- _Selected text_
After transfection or PTX treatment, TPC-1 and IHH4 cells were lysed by NP-40 buffer (M052443, MREDA, Beijing, China) to collect the total protein from the cells. Then the concentration of the cells was determined by a microplate reader using a BCA kit (P0012, Beyotime). Then, 20 µg proteins were electrophoresed by SDS-PAGE gel (M052347, MREDA) and transferred onto the PVDF membrane (PALL-6054500, MREDA), which was further soaked in 5% nonfat milk for 2 h. Then, the membrane was incubated with the following primary antibodies at 4°C overnight, including those against STON2 (1:3000, ab121165, Abcam), MMP-9 (1:3000, 95kDa, ab73734, Abcam), E-cadherin (1:1000, #14,472, CST, Boston, Massachusetts, USA), N-cadherin (1:1500, ab18203, Abcam), and GAPDH (1:5000, ab8245, Abcam). On the second day, the membrane was incubated with the secondary antibodies against rabbit IgG (1:10,000, ab205718, Abcam) or mouse IgG (1:10,000, ab205719, Abcam) at room temperature for 2 h. Finally, the protein signal was measured by the Image Lab 3.0 (Bio-Rad, Hercules, California, USA) after the membrane was covered with a 200 μl detection solution (P0019, Beyotime).

Animal study

The animal study was performed following the existing reports [Citation17,Citation24]. Thirty male 6-week-old BALB/c nude mice with a body weight of 20 ± 2 g were acquired from ALF Biotechnology (Suzhou, China). The mice were fed in a specific pathogen-free (SPF) environment with a free diet and indicated temperature (22–25°C) under a light–dark cycle (12 h: 12 h). Every effort was made to minimize pain and discomfort to the animals. After adaptive feeding for 5 days, the right forelimb of all mice were injected subcutaneously with 100 μl PBS containing 3 × 106 TPC-1 cells. After the tumor volume in the mice grew to about 5 mm3, the mice were then randomly divided into three groups, namely, the Control group (n = 10), the PTX group (n = 10), and the PTX+UTMD-M group (n = 10). Mice were group-housed, with 3 to 5 mice per cage. The mice in the Control group were intraperitoneally injected with 200 μl normal saline and 200 μl blank SonoVue microbubbles; the mice in the PTX group were intraperitoneally injected with 5 mg/kg PTX and 200 μl blank SonoVue microbubbles via tail vein; the mice in the PTX+UTMD-M group were intraperitoneally injected with 5 mg/kg PTX and injected 200 μl SonoVue microbubbles containing miR-144-5p mimic via tail vein. The tumor-bearing mice in the PTX+UTMD-M group received an ultrasound exposure, which was performed with an ultrasound transducer at an intensity of 2 W/cm2 for 3 min after the injection with PTX and microbubbles. All the treatments were performed every two days for 12 days and the volume of the tumor was also measured every two days. On day 12, the mice were sacrificed with cervical dislocation under anesthesia with 50 mg/kg sodium pentobarbital (B005, Jiancheng, Nanjing, China). Then, the tumor was taken out, photographed, weighed, and collected for later use. The volume was measured using the formula: tumor volume (mm3) = (major diameter) × (minor diameter)2 /2. Three researchers who were unaware of the grouping information evaluated each sample independently to minimize the effects of subjective bias.

(Collected data entries)

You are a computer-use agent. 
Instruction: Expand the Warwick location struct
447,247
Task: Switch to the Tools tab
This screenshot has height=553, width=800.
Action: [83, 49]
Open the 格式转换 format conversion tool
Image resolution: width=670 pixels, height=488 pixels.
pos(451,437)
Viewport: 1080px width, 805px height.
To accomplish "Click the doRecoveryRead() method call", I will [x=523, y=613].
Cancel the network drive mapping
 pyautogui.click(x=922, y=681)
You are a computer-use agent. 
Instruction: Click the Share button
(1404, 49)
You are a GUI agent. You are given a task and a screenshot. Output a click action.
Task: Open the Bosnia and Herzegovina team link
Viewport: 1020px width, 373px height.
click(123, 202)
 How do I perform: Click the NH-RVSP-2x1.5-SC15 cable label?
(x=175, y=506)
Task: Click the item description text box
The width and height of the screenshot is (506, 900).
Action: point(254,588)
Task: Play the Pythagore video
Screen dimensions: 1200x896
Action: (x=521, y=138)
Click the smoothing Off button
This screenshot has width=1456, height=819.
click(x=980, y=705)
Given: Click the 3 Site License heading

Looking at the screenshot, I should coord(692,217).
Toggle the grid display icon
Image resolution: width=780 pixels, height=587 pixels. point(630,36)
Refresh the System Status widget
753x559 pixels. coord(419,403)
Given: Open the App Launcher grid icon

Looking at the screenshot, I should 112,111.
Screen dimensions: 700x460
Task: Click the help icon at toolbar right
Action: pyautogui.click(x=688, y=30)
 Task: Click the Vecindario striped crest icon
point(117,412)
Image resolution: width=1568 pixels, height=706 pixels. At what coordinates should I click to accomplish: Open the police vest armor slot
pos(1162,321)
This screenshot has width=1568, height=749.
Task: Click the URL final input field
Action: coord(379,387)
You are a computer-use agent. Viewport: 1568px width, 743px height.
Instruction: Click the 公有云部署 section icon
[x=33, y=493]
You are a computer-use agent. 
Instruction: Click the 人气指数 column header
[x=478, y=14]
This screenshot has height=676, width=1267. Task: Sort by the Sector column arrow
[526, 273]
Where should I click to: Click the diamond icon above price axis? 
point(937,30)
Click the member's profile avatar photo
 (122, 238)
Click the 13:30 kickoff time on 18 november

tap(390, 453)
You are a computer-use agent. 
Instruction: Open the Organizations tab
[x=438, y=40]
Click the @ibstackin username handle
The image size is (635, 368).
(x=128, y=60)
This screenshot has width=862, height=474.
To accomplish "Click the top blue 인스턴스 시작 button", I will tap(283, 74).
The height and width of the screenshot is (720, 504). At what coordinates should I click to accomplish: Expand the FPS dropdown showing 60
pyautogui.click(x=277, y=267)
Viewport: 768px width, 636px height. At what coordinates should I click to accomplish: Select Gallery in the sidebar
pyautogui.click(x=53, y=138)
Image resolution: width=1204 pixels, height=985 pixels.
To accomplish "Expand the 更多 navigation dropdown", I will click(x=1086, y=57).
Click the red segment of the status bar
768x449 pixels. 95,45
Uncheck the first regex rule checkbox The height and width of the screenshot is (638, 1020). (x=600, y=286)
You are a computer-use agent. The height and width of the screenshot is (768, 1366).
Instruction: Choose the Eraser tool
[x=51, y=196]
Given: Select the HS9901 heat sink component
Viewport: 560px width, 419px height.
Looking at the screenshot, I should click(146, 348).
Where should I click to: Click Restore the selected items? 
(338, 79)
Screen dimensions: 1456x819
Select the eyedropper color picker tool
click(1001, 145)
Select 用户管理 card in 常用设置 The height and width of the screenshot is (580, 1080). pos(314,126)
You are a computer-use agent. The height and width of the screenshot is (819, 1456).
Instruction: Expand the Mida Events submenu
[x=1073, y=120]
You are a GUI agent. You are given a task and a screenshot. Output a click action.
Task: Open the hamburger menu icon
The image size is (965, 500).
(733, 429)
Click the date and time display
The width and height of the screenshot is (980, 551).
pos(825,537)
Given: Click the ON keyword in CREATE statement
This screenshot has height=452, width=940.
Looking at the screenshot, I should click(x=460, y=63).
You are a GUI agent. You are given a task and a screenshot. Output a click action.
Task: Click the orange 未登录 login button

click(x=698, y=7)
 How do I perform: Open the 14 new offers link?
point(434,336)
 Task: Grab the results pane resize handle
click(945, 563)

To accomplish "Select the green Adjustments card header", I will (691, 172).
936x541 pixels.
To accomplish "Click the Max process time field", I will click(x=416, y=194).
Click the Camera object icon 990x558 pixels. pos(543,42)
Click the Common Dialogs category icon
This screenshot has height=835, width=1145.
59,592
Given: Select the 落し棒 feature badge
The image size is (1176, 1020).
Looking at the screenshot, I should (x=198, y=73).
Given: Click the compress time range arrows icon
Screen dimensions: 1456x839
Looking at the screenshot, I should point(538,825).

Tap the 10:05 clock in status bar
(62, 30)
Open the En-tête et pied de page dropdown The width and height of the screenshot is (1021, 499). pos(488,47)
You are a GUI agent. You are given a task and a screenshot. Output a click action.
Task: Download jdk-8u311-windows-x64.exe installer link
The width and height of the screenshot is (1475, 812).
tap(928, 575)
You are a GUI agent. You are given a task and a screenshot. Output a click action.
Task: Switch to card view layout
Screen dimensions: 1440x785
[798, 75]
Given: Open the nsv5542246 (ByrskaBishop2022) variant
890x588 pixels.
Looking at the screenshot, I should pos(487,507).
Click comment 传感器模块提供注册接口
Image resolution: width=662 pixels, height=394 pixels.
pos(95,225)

- _Set of tasks_
[a] Decide whether each statement agrees with the methods text. Answer yes or no for each, and quote the words of the text that decide it.
(i) The membrane was incubated with the primary antibodies at room temperature overnight.
(ii) The nude mice were obtained from ALF Biotechnology.
(iii) Tumor volume was measured only once, at the end of the study.
[b] Using the methods text, answer these questions.
(i) How much protein was electrophoresed on the SDS-PAGE gel?
(ii) How many mice were placed in each of the three groups?
(iii) Which anesthetic was given before the mice were sacrificed, and at what dose?
[c] Translate this sentence from the methods text into Spanish: "Every effort was made to minimize pain and discomfort to the animals."

- _Solutions for each task_
[a]
(i) No: "the membrane was incubated with the following primary antibodies at 4°C overnight"
(ii) Yes: "were acquired from ALF Biotechnology (Suzhou, China)"
(iii) No: "the volume of the tumor was also measured every two days"

[b]
(i) 20 µg
(ii) 10
(iii) Sodium pentobarbital, 50 mg/kg

[c] Se hizo todo lo posible para minimizar el dolor y las molestias de los animales.